Photo: The museum includes Jesus as a proponent of love and respect for our fellow man.
Walking through the museum felt very up close and personal. I was with a pastor of a local church that is 90% former refugees and a Somali Christian who fled persecution and is hoping to find refuge in Canada. Our Somali friend bought our entry tickets.
It is a walk through darkness and light. It remembers mankind at our worst while calling us to be our best. It is a testimony to our brokenness and exposes our twisted hearts. It awakens hope that we can somehow overcome our bent toward evil.
There are reminders in the daily news that we can still call down darkness and partner with the enemy who is determined to convince us that we no longer bear the image of our Creator.
But we do.
I left with fresh conviction to do what I can to call people into the life-giving kingdom of God within which hearts change and from which darkness flees.
Everything about this place works together to strip people of their humanity.
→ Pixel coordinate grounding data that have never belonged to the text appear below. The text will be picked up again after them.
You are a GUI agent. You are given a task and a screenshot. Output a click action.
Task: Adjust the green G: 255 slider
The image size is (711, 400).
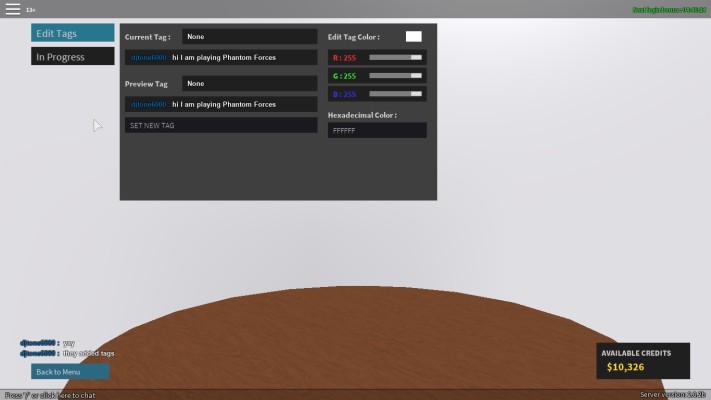click(395, 76)
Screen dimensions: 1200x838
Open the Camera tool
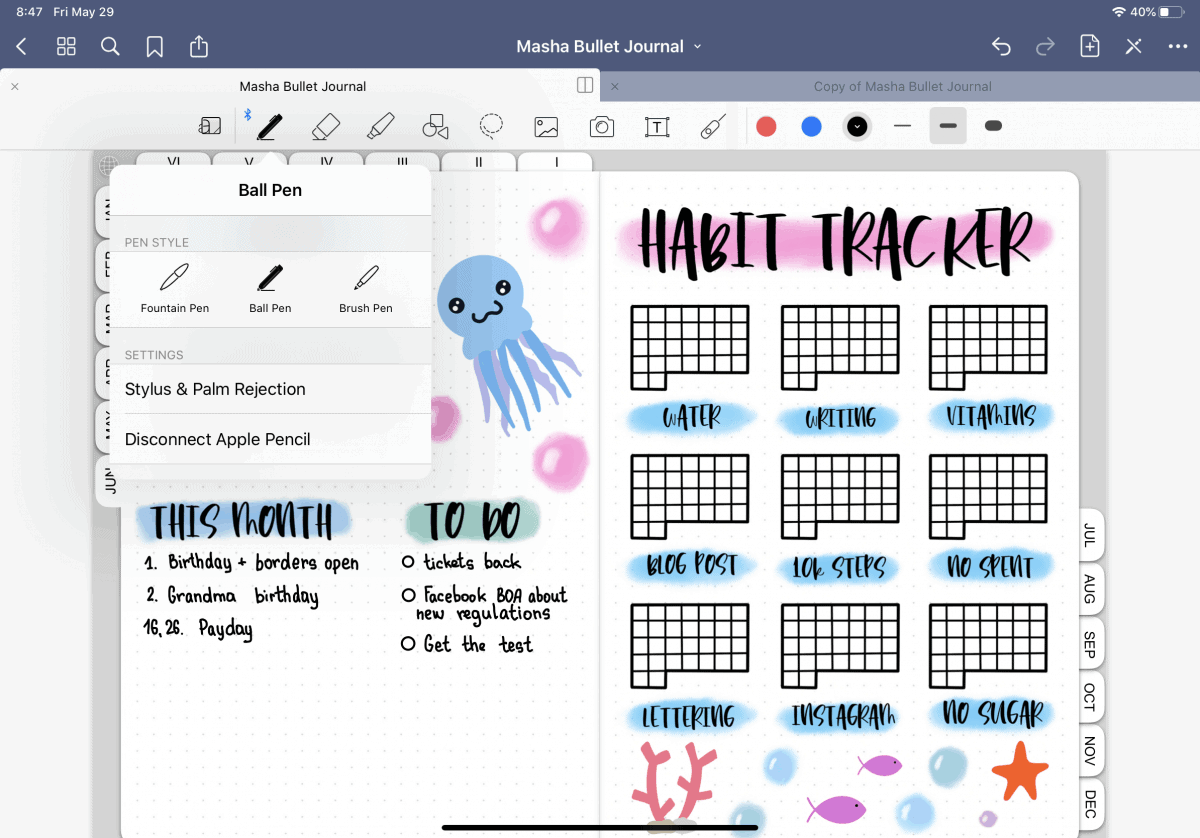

200+ human beings live in this abandoned warehouse. They affectionately call it the “5 Star”. It’s anything but that. The smell of urine is strong upon entry. It’s a health disaster waiting to happen.
Paul Sydnor (IAFR) and the team are praying that portable toilets will be provided for these people ASAP. It’s clearly in everyone’s best interest.
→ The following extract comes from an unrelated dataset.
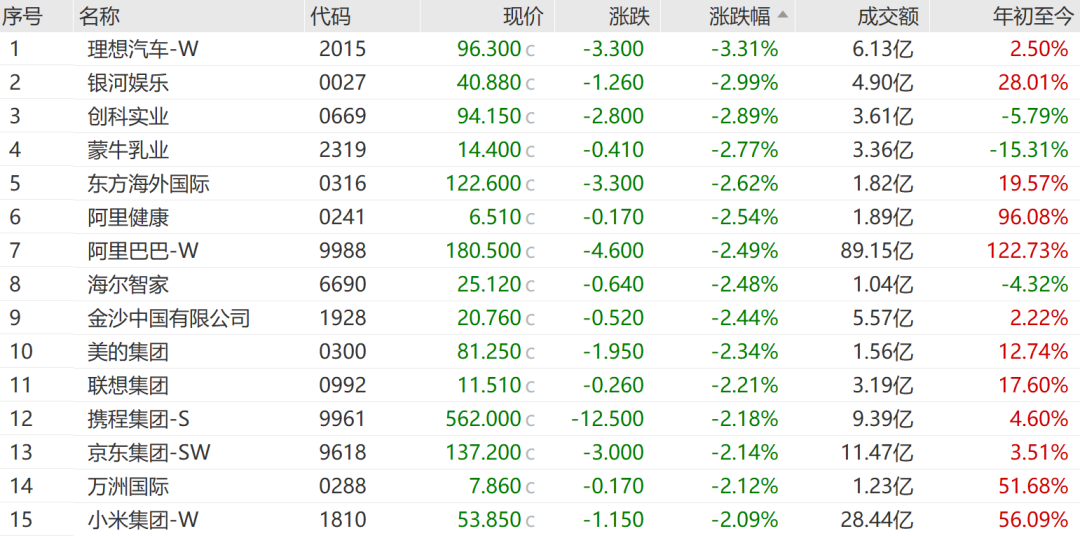Click stock code 9618 for 京东集团-SW
The image size is (1080, 536).
point(342,453)
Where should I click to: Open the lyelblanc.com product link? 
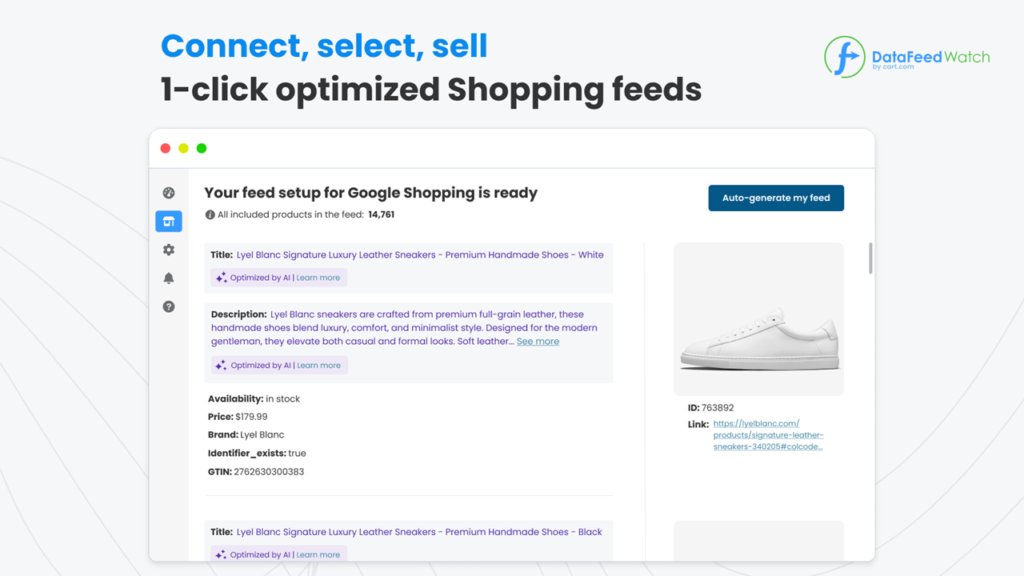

We recognize that we might need to be the ones to provide the sanitation. We have no idea how. Still we pray, “Lord Jesus, please provide these people with sanitation- and if possible, please let us participate in your answer to this prayer.”
I had struck up a conversation with a 50 year old man who was sitting outside of a motel that houses refugees. I asked if he spoke English to which he replied by asking if I was from England. That was his reply when I told him I was from the US.
Photo: the Refugee motel outside of which we met
He speaks English well. He has a BA in economics from a university in Iraq. But he is now “a nobody” seeking refuge in France. I could tell hope is running thin.
It’s never easy hearing someone claim that my homeland destroyed theirs. But I’ve learned to listen and try to understand their point of view. And so I listened this morning.
I heard a middle age man lamenting the loss of his mother, father, brothers and wife to the violence and chaos of post Sadaam Iraq. At some point, he felt compelled to flee even his homeland.
In his words:
“I have lost everything.”
And that is the point. I was talking to a man who has been stripped of everything in life. He is now trying to rebuild his life in Europe – but Europe wants him to go back to where he came from. He is presently sheltered in an unfinished motel, sharing a tiny room with 2-3 other people who have also fled their countries of origin.
The past is filled with loss. The future is uncertain. The present is painful.
This wasn’t a time for bandaids or closure. It was a time to listen closely. It was an opportunity to offer presence without judgment.
I came away with a heavy heart. We are so far from Eden.
Wild fires are consuming the northwest. Hurricane Florence is plowing into the Carolinas. Typhoon Mangkhut is pummeling the Philippines. And Minnesota is dry, warm and breezy.
It would be easy to think all is well, projecting the peace and beauty around me onto others. But we know that isn’t the case.
Bigger than all these natural disasters is the number of people uprooted by human causes – war, violations of human rights, failed states and persecution.
68.5 Million people were forcibly displaced at the beginning of the year. Another 44,400 people have been forced to flee their homes every day since then. It is an unspeakable tragedy and a rampant evil in the world.
It’s easy to look out my window and think all is well. It is not.